Encadrer l’interprétation communautaire pour mieux protéger le public

Le besoin d’interprètes communautaires dans des langues autres que le français et l’anglais est bien réel au Québec. Malheureusement, les personnes qui pratiquent cette profession n’ont pas toujours de formation adéquate, et les instances qui les emploient ne disposent pas des moyens de les évaluer, de les former, ni de vérifier la qualité du service qu’elles offrent. L’absence de formation officielle et d’encadrement de ces interprètes peut constituer un risque pour la sécurité du public ; c’est la raison pour laquelle l’OTTIAQ demande à l’Office des professions du Québec la permission de créer une catégorie d’interprètes autorisés, qui exerceraient sous la supervision de l’Ordre.

Par Anne-Marie Mesa, traductrice agréée

En raison des flux migratoires, le besoin d’interprètes communautaires prend de plus en plus d’ampleur, tant dans le milieu de la santé que dans ceux de la justice, de l’immigration ou de l’éducation. Au Québec, les personnes qui ne maîtrisent ni le français ni l’anglais représentaient 1 % de la population, soit 81 260 personnes, en 2021[i]. Ce besoin se fait aussi sentir chez les Autochtones. En effet, selon le recensement de 2021, il y a 205 010 Autochtones au Québec, dont 78 520 ne parlent ni français ni anglais et 407 905 Autochtones qui parlent anglais seulement[ii].

L’interprétation communautaire permet à ces personnes d’avoir accès à différents services : médicaux, judiciaires, scolaires, etc. Elle aide aussi les membres des ordres professionnels à respecter leur code de déontologie et leurs normes de pratique. Pensons notamment à l’obligation des médecins d’obtenir le consentement libre et éclairé[iii] de leurs patients, ou à celle des avocats d’obtenir le consentement du client au sujet du mandat, ou encore de communiquer avec son client de façon à être compris par ce dernier[iv].

Bien souvent, les interprètes communautaires ne possèdent qu’une formation linguistique minimale et aucune en interprétation.
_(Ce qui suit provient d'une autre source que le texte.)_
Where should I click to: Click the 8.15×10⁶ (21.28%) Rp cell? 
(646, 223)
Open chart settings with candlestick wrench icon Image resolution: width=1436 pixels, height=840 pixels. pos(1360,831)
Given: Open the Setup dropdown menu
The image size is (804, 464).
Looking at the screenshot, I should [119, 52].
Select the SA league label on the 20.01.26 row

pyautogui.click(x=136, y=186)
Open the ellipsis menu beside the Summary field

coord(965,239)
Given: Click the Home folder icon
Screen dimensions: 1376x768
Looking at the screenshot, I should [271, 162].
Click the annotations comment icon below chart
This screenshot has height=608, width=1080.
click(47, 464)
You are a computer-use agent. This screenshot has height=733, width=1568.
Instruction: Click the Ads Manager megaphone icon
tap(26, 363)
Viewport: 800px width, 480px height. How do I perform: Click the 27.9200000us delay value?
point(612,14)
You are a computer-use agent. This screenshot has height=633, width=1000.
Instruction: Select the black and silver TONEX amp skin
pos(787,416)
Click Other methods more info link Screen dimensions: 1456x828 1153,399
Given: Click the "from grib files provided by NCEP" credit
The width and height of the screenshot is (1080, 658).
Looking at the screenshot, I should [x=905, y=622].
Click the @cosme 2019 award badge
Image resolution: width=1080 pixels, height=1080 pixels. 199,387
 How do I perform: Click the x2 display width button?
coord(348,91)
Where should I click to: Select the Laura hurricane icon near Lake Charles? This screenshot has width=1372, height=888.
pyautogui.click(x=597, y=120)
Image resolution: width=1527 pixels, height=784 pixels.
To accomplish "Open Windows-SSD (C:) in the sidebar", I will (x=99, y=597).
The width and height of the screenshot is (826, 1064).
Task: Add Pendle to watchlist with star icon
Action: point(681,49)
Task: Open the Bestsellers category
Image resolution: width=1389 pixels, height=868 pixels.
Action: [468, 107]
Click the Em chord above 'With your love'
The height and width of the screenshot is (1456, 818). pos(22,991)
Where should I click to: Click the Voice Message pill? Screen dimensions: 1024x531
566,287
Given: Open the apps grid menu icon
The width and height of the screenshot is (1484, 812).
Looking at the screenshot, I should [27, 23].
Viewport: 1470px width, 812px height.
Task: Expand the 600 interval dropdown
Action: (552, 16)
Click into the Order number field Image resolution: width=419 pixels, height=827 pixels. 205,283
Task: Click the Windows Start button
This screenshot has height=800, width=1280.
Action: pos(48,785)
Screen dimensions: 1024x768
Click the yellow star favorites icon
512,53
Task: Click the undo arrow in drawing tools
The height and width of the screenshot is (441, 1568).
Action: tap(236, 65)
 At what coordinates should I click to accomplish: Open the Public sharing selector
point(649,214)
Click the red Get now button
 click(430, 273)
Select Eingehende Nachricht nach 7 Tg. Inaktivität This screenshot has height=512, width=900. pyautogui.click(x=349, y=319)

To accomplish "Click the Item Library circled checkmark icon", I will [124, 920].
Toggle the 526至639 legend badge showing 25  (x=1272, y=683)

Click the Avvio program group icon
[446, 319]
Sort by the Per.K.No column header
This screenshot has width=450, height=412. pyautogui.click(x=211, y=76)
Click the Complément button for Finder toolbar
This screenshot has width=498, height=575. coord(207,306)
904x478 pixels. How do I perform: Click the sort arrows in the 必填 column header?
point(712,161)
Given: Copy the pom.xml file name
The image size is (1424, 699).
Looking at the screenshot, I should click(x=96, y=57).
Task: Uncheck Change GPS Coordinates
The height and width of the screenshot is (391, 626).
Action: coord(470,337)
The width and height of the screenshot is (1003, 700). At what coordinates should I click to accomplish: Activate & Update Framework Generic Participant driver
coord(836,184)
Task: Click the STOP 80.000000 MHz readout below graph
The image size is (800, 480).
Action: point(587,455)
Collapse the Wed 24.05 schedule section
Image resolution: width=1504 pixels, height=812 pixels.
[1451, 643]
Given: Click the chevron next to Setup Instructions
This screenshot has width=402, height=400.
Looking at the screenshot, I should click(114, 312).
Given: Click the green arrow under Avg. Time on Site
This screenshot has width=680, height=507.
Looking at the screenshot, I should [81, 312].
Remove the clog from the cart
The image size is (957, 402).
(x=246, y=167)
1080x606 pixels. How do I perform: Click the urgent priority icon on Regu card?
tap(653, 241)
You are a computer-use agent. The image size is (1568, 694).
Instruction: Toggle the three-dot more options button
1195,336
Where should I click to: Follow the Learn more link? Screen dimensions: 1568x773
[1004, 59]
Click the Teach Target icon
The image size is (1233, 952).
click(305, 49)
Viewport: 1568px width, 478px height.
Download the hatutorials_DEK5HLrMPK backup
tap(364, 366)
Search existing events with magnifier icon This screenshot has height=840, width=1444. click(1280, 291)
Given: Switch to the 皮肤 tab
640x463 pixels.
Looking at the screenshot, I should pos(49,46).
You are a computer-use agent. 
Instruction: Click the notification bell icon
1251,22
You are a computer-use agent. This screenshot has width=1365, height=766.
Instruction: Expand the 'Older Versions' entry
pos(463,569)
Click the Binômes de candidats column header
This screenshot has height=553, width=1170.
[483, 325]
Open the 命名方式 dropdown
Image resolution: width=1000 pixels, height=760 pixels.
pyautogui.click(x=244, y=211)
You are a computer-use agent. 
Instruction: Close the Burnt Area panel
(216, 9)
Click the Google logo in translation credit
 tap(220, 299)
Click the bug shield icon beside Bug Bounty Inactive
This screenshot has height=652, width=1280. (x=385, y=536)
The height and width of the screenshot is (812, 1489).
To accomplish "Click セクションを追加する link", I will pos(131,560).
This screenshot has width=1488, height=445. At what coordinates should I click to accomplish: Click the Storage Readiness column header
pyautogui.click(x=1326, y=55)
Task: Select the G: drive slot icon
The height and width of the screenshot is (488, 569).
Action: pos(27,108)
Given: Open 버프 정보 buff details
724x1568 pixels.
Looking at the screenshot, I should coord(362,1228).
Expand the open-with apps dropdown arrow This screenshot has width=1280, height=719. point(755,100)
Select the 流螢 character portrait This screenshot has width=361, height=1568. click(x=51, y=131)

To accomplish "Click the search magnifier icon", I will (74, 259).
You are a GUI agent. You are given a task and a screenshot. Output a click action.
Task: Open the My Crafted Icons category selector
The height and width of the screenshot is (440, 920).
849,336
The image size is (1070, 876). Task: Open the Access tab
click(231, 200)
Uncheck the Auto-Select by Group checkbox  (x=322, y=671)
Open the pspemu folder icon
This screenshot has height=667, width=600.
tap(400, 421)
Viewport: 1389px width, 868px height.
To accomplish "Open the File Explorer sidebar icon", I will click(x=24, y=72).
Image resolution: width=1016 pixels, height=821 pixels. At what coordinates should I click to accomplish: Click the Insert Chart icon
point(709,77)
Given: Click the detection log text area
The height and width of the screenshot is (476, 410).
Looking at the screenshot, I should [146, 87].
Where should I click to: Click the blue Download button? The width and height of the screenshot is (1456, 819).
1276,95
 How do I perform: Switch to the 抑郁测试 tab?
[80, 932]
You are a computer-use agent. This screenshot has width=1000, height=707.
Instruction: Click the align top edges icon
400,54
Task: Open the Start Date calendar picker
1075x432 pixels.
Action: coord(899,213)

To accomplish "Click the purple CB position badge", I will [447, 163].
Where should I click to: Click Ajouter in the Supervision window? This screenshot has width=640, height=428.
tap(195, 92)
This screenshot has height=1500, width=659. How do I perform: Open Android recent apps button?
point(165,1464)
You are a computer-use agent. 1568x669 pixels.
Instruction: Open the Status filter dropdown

Mis à part celle en français-langue des signes québécoise (LSQ), aucune formation en interprétation communautaire n’est offerte au Québec. Certains milieux communautaires et quelques organismes publics et parapublics offrent bien des formations maison, mais ces entités ne disposent ni de normes de pratique ni de protocoles d’encadrement.

Une pratique risquée
Lorsque l’interprétation est faite par des personnes non formées, elle comporte un risque élevé de préjudice grave ou irrémédiable. À titre d’exemple, certains interprètes ne traduisent pas tous les éléments de sens ou bien prennent position pour l’une ou l’autre partie en présence. Ils ne sont par ailleurs pas toujours conscients des enjeux rattachés à la confidentialité. La qualité et l’intégrité de l’interprétation deviennent ainsi déficientes. En effet, les inexactitudes, les omissions, les ajouts, l’absence de neutralité et la violation de la confidentialité, entre autres manquements, posent des problèmes de protection du public.

Les ministères de l’Immigration, de la Francisation et de l’Intégration, de la Santé et des Services sociaux, de l’Éducation, de la Justice et des Affaires autochtones sont bien conscients de ces enjeux. Ils sont aux prises avec la nécessité de fournir des services d’interprétation de qualité sans pour autant posséder les outils ni les compétences permettant d’évaluer les capacités des interprètes qu’ils emploient. Ils ne disposent pas non plus des moyens de les former ni de s’assurer de la qualité du service qu’ils rendent.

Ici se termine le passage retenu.